Details of the program

It is reasonably easy to write a program to solve Sudoku using a backtracking algorithm.

What is the back-tracking algorithm?

1. First of all check each square in turn for the number of possible numbers that could be in that position, by eliminating the other numbers that are given in the same row, column and 3x3 grid.

2. Then starting at the first unknown square we'll try with the lowest available number that is allowed.

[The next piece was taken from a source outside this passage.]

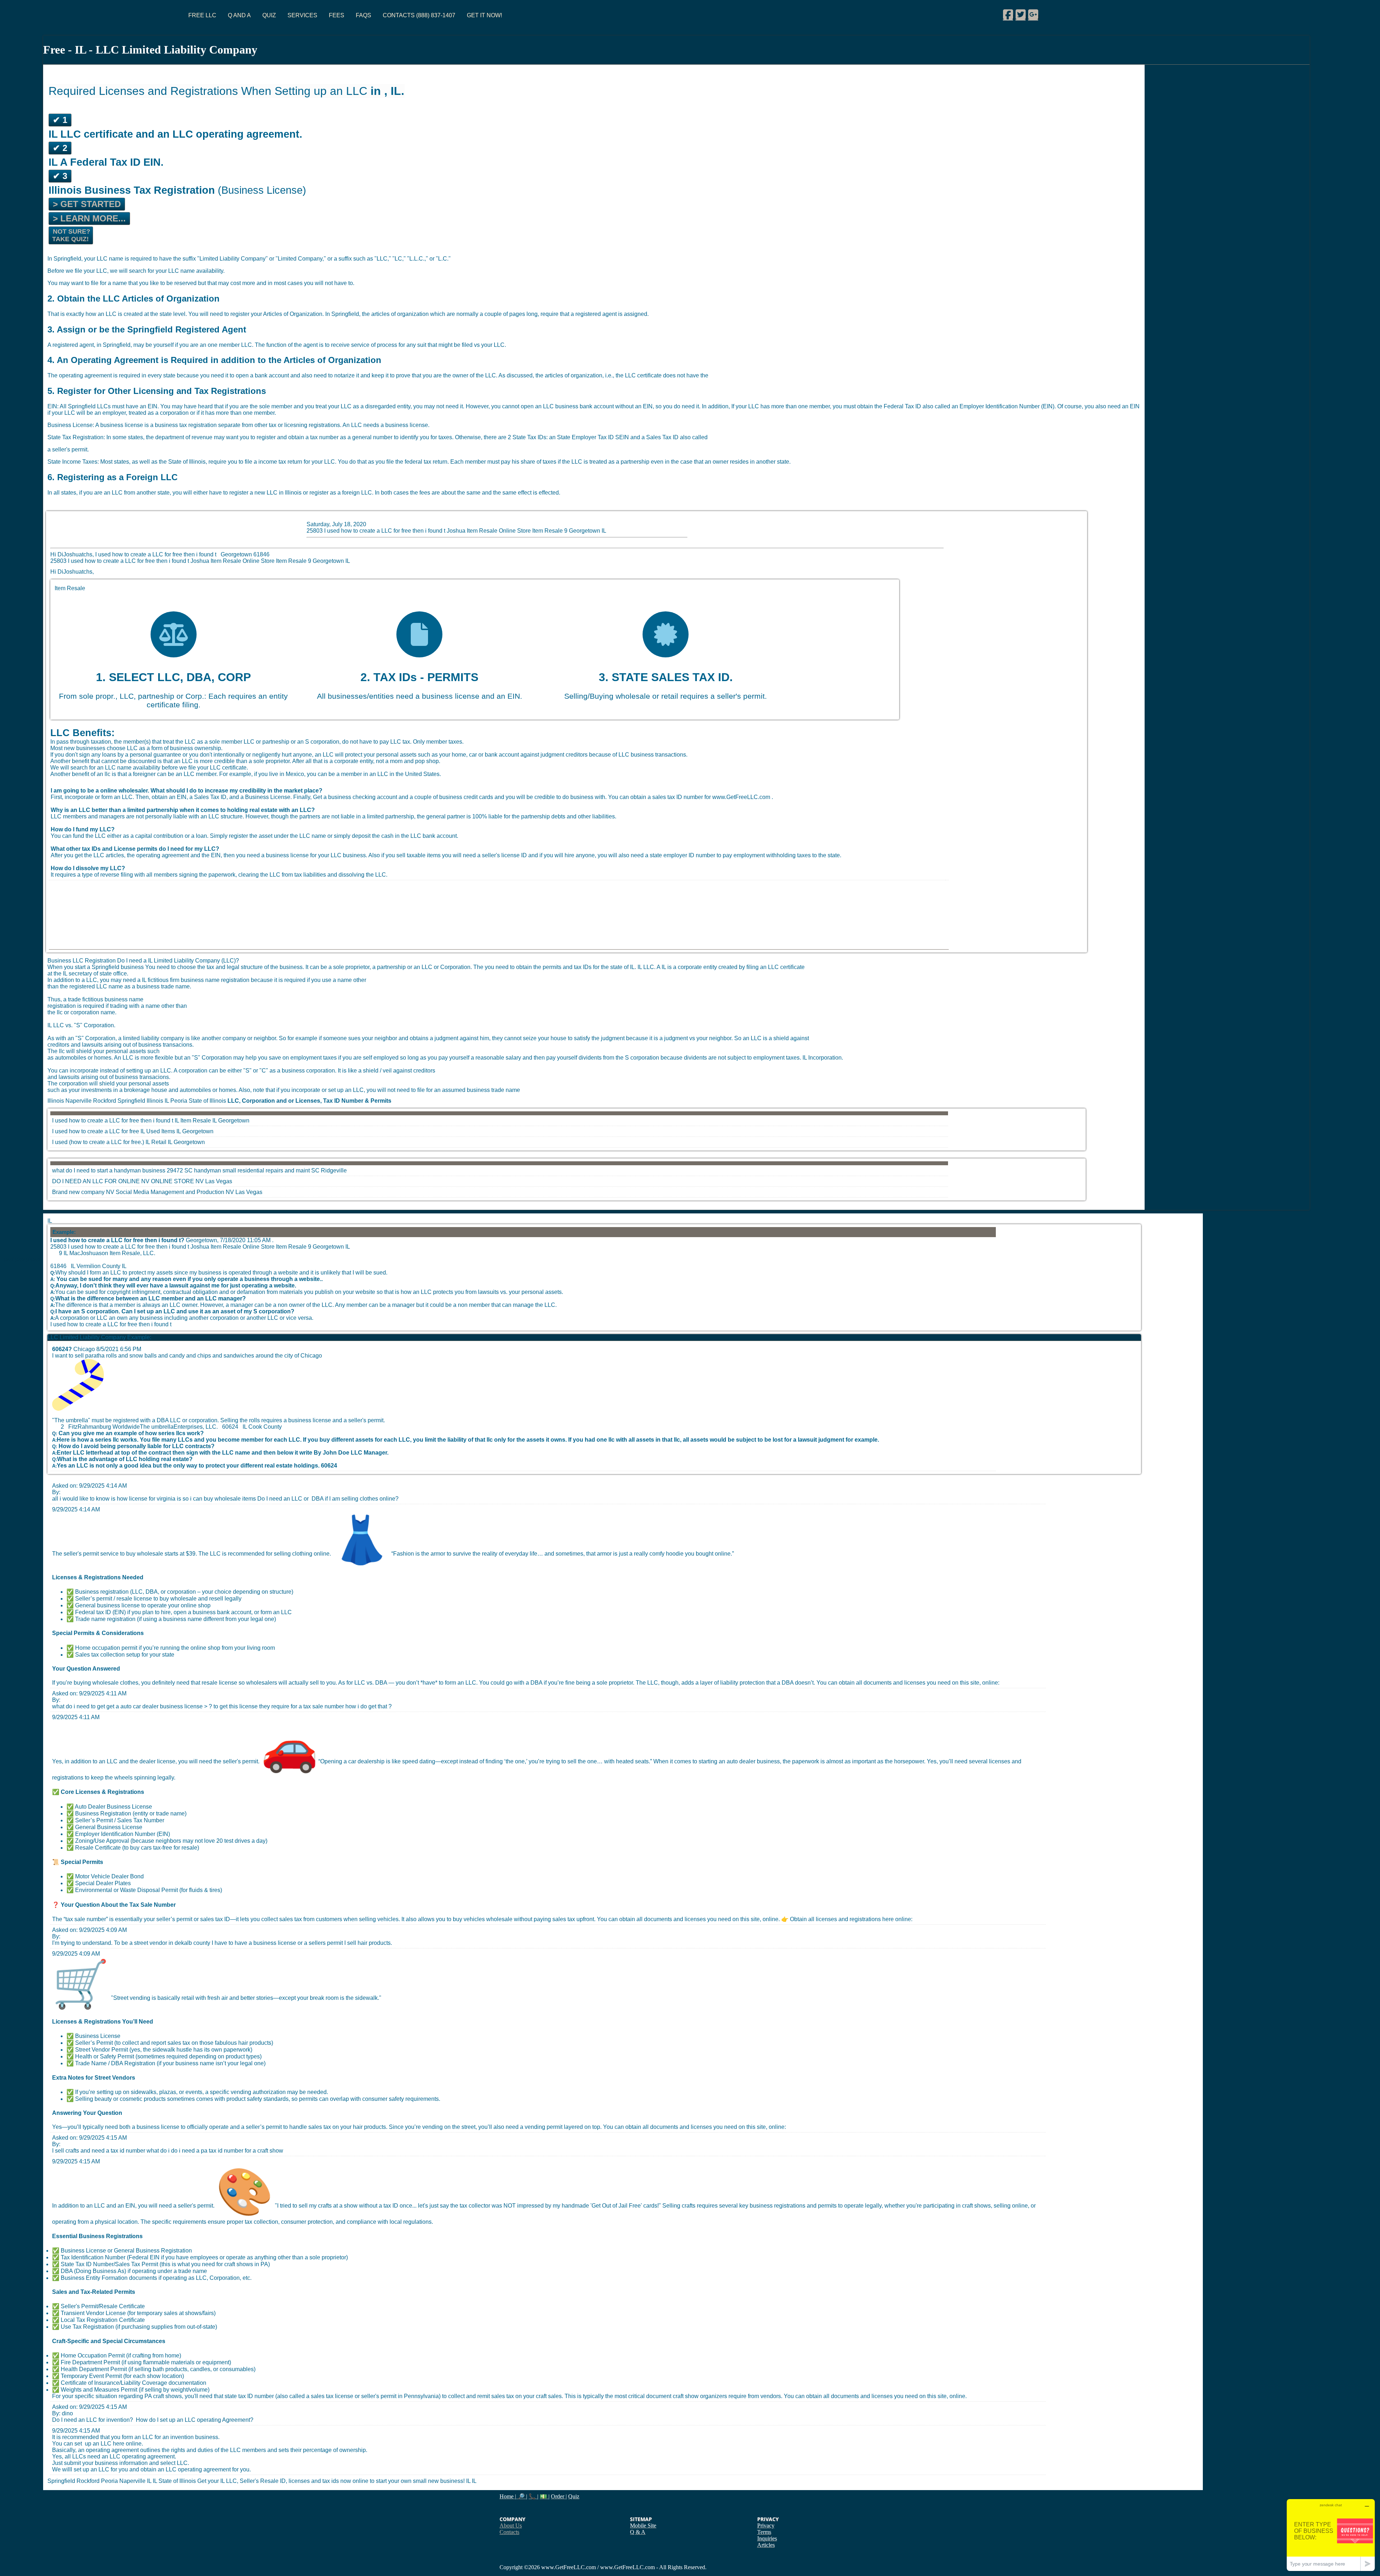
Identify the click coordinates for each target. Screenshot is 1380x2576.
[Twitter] (1021, 14)
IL (214, 1120)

3.Move on to the next square then we'll try with the lowest available number...and keep doing this.

4. If you hit a problem and there are no available numbers then move back a square [i.e. you must `back-track'], and increase that digit to be the next lowest available number. Go to step 3.

5. Eventually you should pass through all the squares in the grid - and `voila' you have the solution!

Note you may end up having to back-track all the way back to the beginning several times! However, a computer can do this easily and reasonably quickly.

We wrote this program in R fairly quickly and it seems to do the job. Making it work faster is more of a challenge - that's left for another day. Also, working out how many solutions a Sudoku grid has is not so straightforward - again on the back burner for now.

If you're interested in using this more than a few times then you ought to download R (see cran.r-project.org ) and install it on your machine (it's free!), then source in this R code . There is absolutely no warranty and the Licence is GPL2. We should warn you that you probably need to be familiar with R to do this - or at least be a bit of a boffin. There's another challenge for you!

One nice by-product is that the program gives you the number of possibilities at the outset for each square, which can be a helpful way to start a difficult puzzle if you're stuck.

All puzzles on this site have been checked using this program.